Silicon Valley Investors Offer Advice for Startups Surviving the Economic Downturn
In recent online slide presentations, blog posts and social media threads, venture capital workers including Lightspeed Venture Partners, Craft Ventures, Sequoia Capital and Y Combinator tell the founders they need to take emergency action for what could It’s the biggest shift in over a decade. Their advice includes cutting costs, conserving cash, and letting go of hopes that hedge funds or other investors will cash in with big checks.
Lightspeed, which has supported companies including social network Snap Inc., wrote. And Crypto Exchange FTX, in a message to startup executives posted on the medium publishing platform, this month: “The boom times of the past decade have unequivocally come to an end.”
Investor warnings are a departure from the growth above all else catchphrase for startups in recent years, and come as the venture capital market is showing signs of sputtering.

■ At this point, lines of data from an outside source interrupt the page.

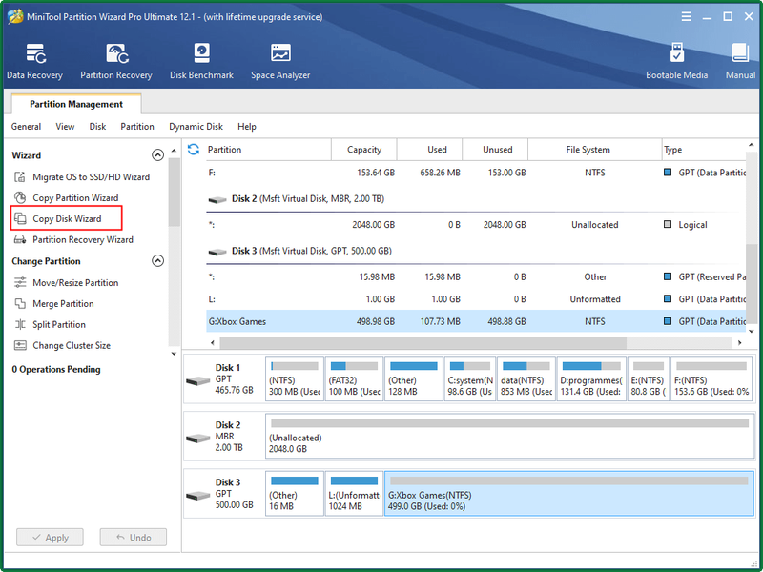Collapse the Change Partition section
Viewport: 763px width, 572px height.
point(157,260)
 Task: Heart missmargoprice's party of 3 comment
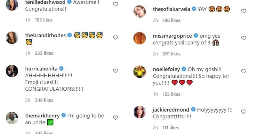pyautogui.click(x=244, y=38)
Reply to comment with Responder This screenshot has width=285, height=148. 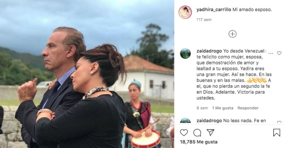point(248,108)
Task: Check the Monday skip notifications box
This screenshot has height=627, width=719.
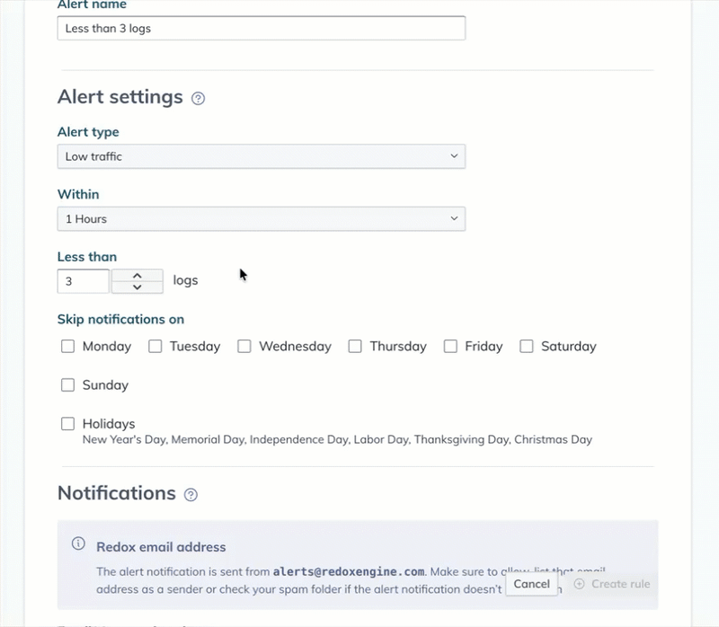Action: [x=67, y=346]
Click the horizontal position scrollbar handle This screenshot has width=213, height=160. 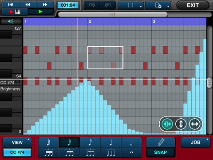coord(113,15)
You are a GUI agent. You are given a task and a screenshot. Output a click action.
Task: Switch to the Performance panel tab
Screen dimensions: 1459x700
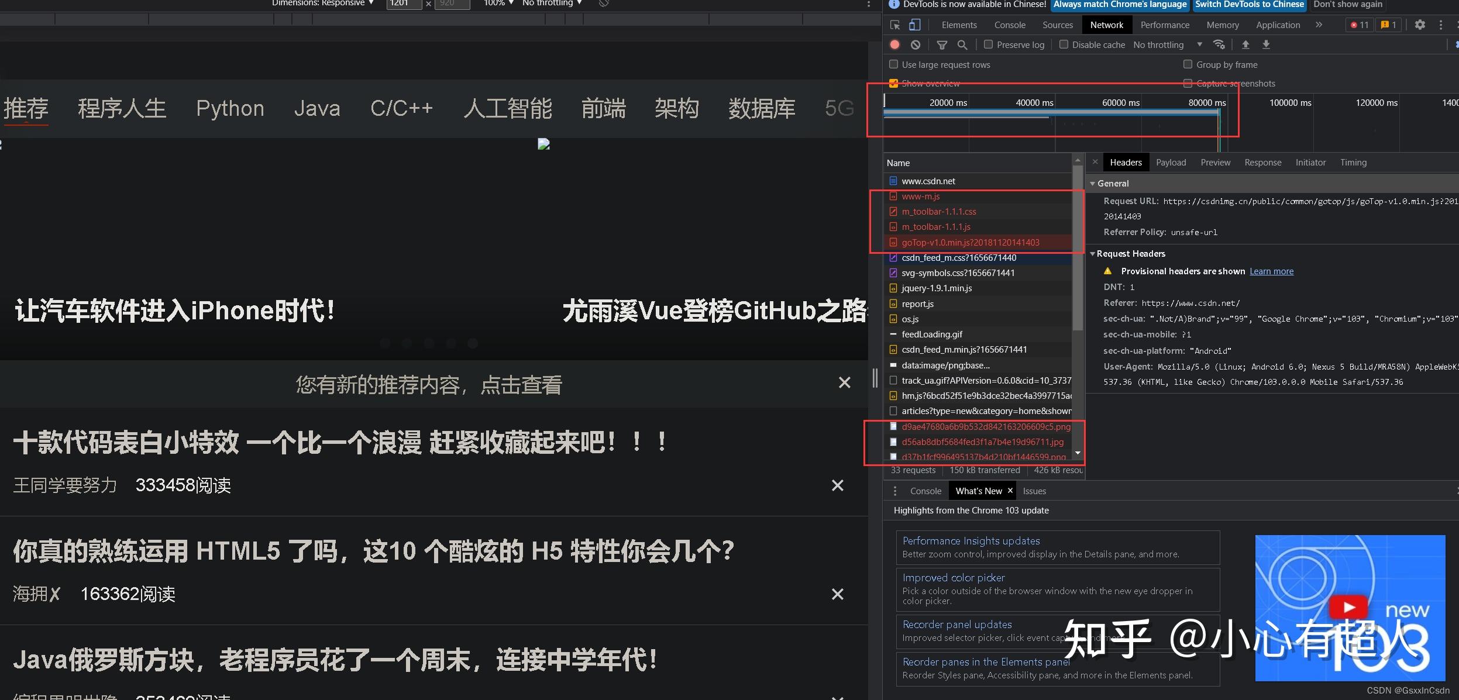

Global startup funding — with about $58 billion in commitments in the middle of the second quarter — is on pace to decline by about a fifth in the period from the previous quarter, according to analytics firm CB Insights. The heavy Nasdaq Composite is down nearly 25% from its all-time high in November, and SoftBank Group Corp., which pumped more than $100 billion in investments, this month posted a $26.2 billion loss in the first quarter in valuations. It slipped into its portfolio of technology companies.
Investors in startups sounded alarm bells in earlier moments of financial and economic turmoil, including the onset of the Covid-19 pandemic. But the mutual fund partners say the current situation is different. In previous recessions, the Federal Reserve lowered interest rates and pumped money into the markets to support the economy, providing liquidity and cheap capital. This time, the central bank raised interest rates and pulled money out of the system in an effort to tame inflation.
The Fed’s moves are making capital more expensive, and increasing pressure on companies to keep their cash. Fred Wilson, co-founder of Union Square Ventures, first supporter of Twitter Inc. and fintech startup Stripe, in a blog post last weekend titled “How Does This End.”
Sequoia, one of Silicon Valley’s most well-known companies, warned founders and CEOs in a March 2020 memo about the risks to companies from the looming global health crisis, including supply chain issues and travel cancellations.
Sequoia – known for its early investments in Apple Inc. and Airbnb Inc. , among others – the current situation is very similar to the 2008 financial crisis or the 2000 Internet market crash, in a 52-page presentation to nearly 250 founders about two weeks ago.
“We don’t think this will be another sharp correction followed by a rapid V-shaped recovery similar to what we saw at the start of the pandemic,” Sequoia said in the presentation, previously reported by tech news site The Information. The slide presentation, titled “Adapting to Endurance,” described this “critical moment” and advised companies to cut expenses quickly and preserve cash, noting that “the recovery will be longer.”
The latest presentation reflects the message in a 50-slide presentation Sequoia sent to the founders in October 2008, saying the housing and hyper-financial slump – which he explained with a butchered body and a grave – means companies need to control spending, focus on quality, and reduce risk. .
Bill Gurley, a partner at Benchmark Capital known for its successful investments and call-ups in venture capital, has taken to Twitter several times in recent weeks to offer advice. “The cost of capital has materially changed, and if you think things are the way they are, you are about to slide down a slope like Thelma and Louise,” he said this month.
Some big deals are still being done. Space Exploration Technologies Corp., or SpaceX, Elon Musk’s rocket company, has raised up to $1.5 billion in new funding, for example.
Several start-ups stockpiled enough cash from cash flow to raise funds last year to continue working for several more years on existing funds, said Neeraj Agrawal, general partner at Boston-based Battery Ventures. However, Battery Partners are still advising their portfolio companies to maintain cash, he said.
“Before you can thrive, you have to survive,” Michael Seibel, managing director at Y Combinator, said in a YouTube startup video this month. The Silicon Valley accelerator, which aims to help startups thrive and has invested in more than 3,000 companies, including Airbnb, is urging founders to cut staff, reduce ad spend, and raise prices.
Venture investors also try to issue encouraging notes to the entrepreneurs who have supported them.
Focusing on quality over quantity could have some positive aspects, they said, noting that some of the most famous players in technology today – including Uber Technologies Inc. And Airbnb – they were founded amid economic weakness in the United States.
Venture capitalists say the battle for talent could ease, as job cuts spread across the tech sector. They added that startups that are not viable but still create competition – a phrase that Y Combinator co-founder Paul Graham coined as “virtual dead” – are also likely to disappear without access to cheap cash.
Lightspeed launched its latest headline on Medium, “The Positive Side of the Deflation”. Emphasizing that startups need to slow hiring and cut non-essential activities, among other measures, to survive, she also urged founders to remain optimistic.
“History has taught us that CEOs who make the critical decisions now and make critical changes to their businesses will emerge in a stronger position when markets return to normal again,” Lightspeed said.